I think I might still be recovering from Keanu Reeves walking on stage at the Xbox E3 2019 press conference to talk about Cyberpunk 2077 and his character, Johnny Silverhand. If you're not au fait with the Cyberpunk lore and are wondering who Keanu Reeves is playing in Cyberpunk 2077, or just want to know more about this mysterious character, you need to hear what Cyberpunk creator, Mike Pondsmith, told us in an interview at E3 2019.
Although it looks like your character, V, will be haunted by the digital ghost of Silverhand, the character is one of the core players in the long-running Cyberpunk story - created by Pondsmith himself - as the physical entity of Silverhand is long gone. Although Silverhand technically first appeared in the Cyberpunk 2013 supplementary booklet, Welcome to Night City, within the mini-adventure Never Fade Away, Pondsmith actually wrote an origin story for Silverhand that was never published. So here it is, straight from Pondsmith himself:
"So, the first Johnny story is actually the first story I ever wrote for the Cyberpunk game. It’s called 'The Punk and the Parking Space', and basically, Johnny is driving a moped, a kind of like… do you remember The Who Quadrophenia moped? He’s driving a Quadrophenia-type moped, with flyers and stuff on it like that," explains Pondsmith.
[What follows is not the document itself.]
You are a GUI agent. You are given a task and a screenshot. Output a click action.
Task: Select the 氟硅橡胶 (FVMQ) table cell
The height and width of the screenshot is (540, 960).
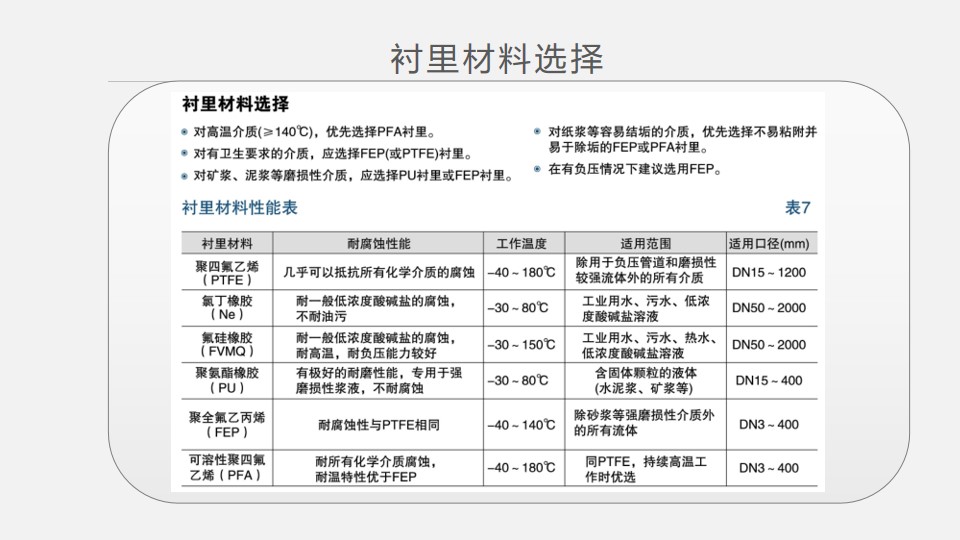pyautogui.click(x=226, y=345)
"He’s about to pull into this parking space, and this guy in essentially a 23rd-century version of a Porsche zips in ahead of him and takes his space. And basically, as the story goes, the guy in the Porsche, who bought a new Porsche, got out and looked at Johnny and smirked."
"And the punk [Johnny] pulled up a large silver handgun and shot out all four tyres. And as the culprit staggered back against his car, the punk said, 'Since you liked the parking space so much, you should keep it' – and walked away."
"And that was Johnny. That was the birth of Johnny right there."
So there you have it folks, Johnny Silverhand has been a badass from his very inception in the Cyberpunk lore, which involved a very British-sounding moped… And if you're wondering exactly what Pondsmith thinks of Reeves' casting, well he "thinks it's going to be fun".
"Johnny is all about the internal, and he’s not really a hero character. And he's not a nice dude. He's a torn man with PTSD; a kind of grumpy as hell dude who is just frighteningly charming, but there's this wall, right?" adds Pondsmith. "You see him, but you don't know anything about him."
"And the thing is, Reeves does the wall in a different way. He does it by being basically kind of opaque. So you never have a sense – and I notice this in how he’s doing Johnny now - you have no sense of what’s really going on in Johnny’s brain, and he’s never going to let you."